- Opening Delimiter -
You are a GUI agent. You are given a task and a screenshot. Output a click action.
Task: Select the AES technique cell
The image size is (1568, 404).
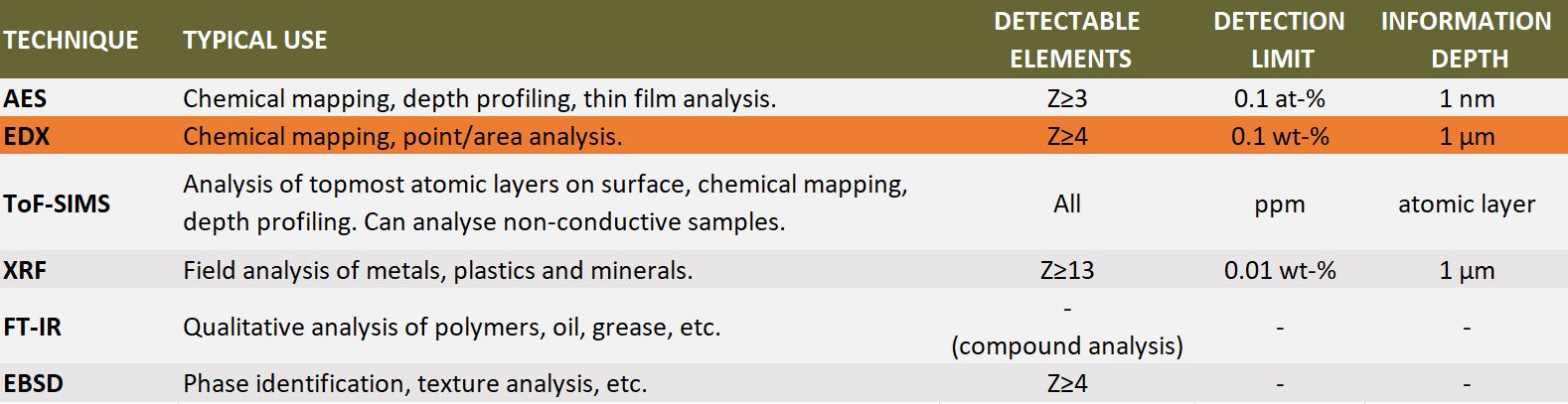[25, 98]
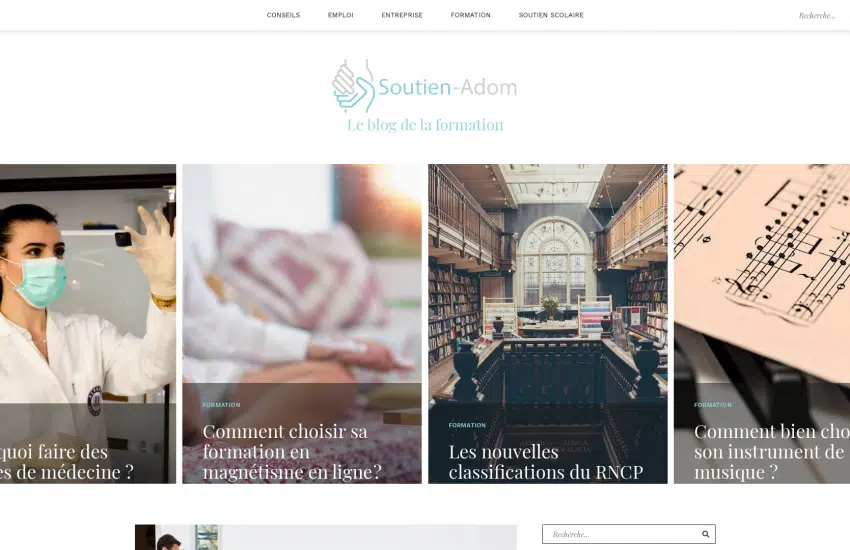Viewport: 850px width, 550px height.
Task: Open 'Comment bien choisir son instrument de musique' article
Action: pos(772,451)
- Closing Delimiter -
- Opening Delimiter -
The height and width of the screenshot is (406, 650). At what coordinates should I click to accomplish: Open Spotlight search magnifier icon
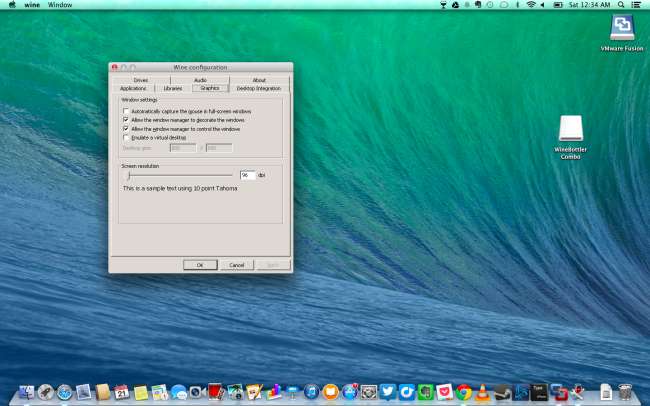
- Closing Delimiter -
- Opening Delimiter -
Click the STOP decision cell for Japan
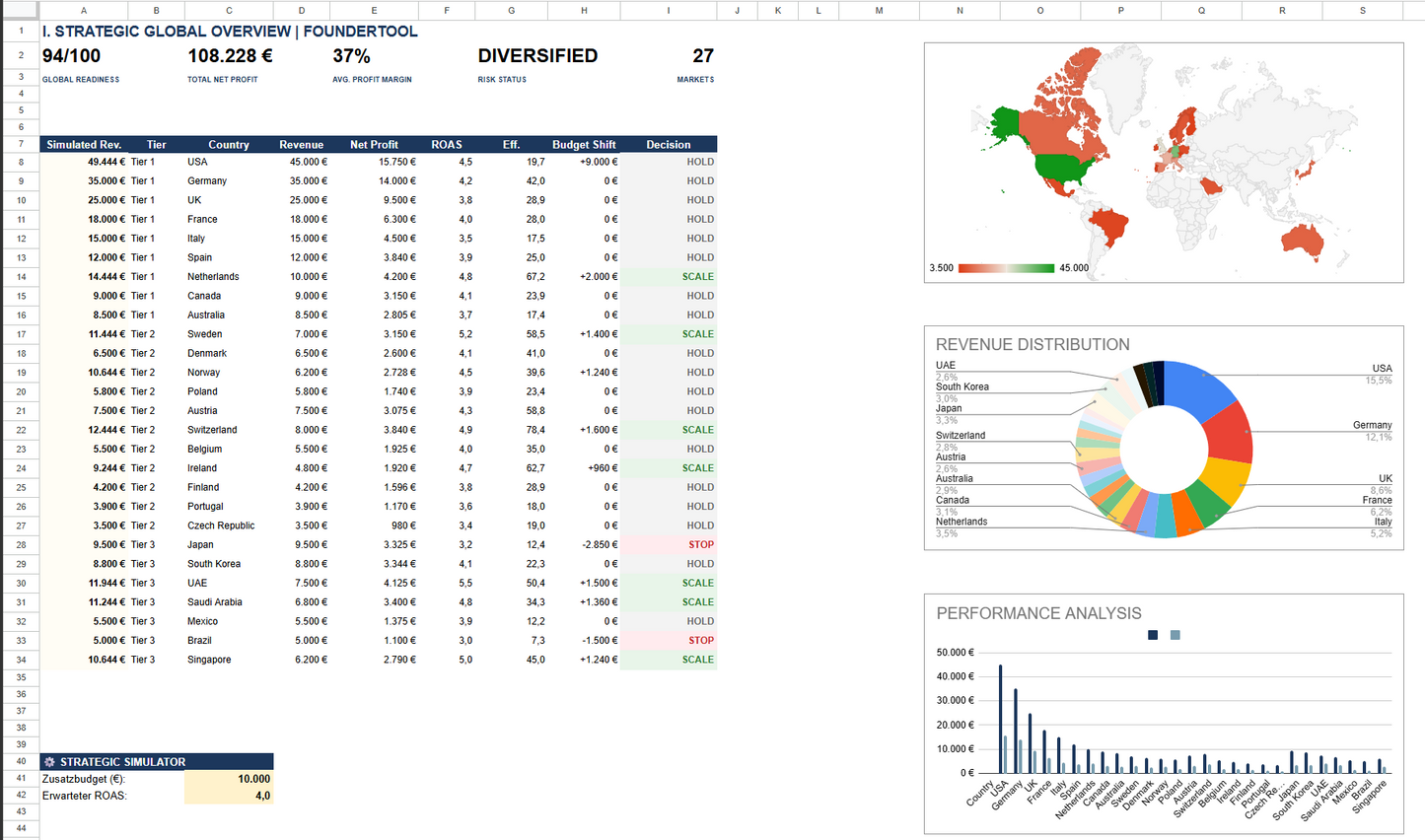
- Closing Delimiter -
== Exercise brief ==
Gather all lines from the listing above in which "cell" occurs.

== Expected answer ==
Task: Select the AES technique cell
Click the STOP decision cell for Japan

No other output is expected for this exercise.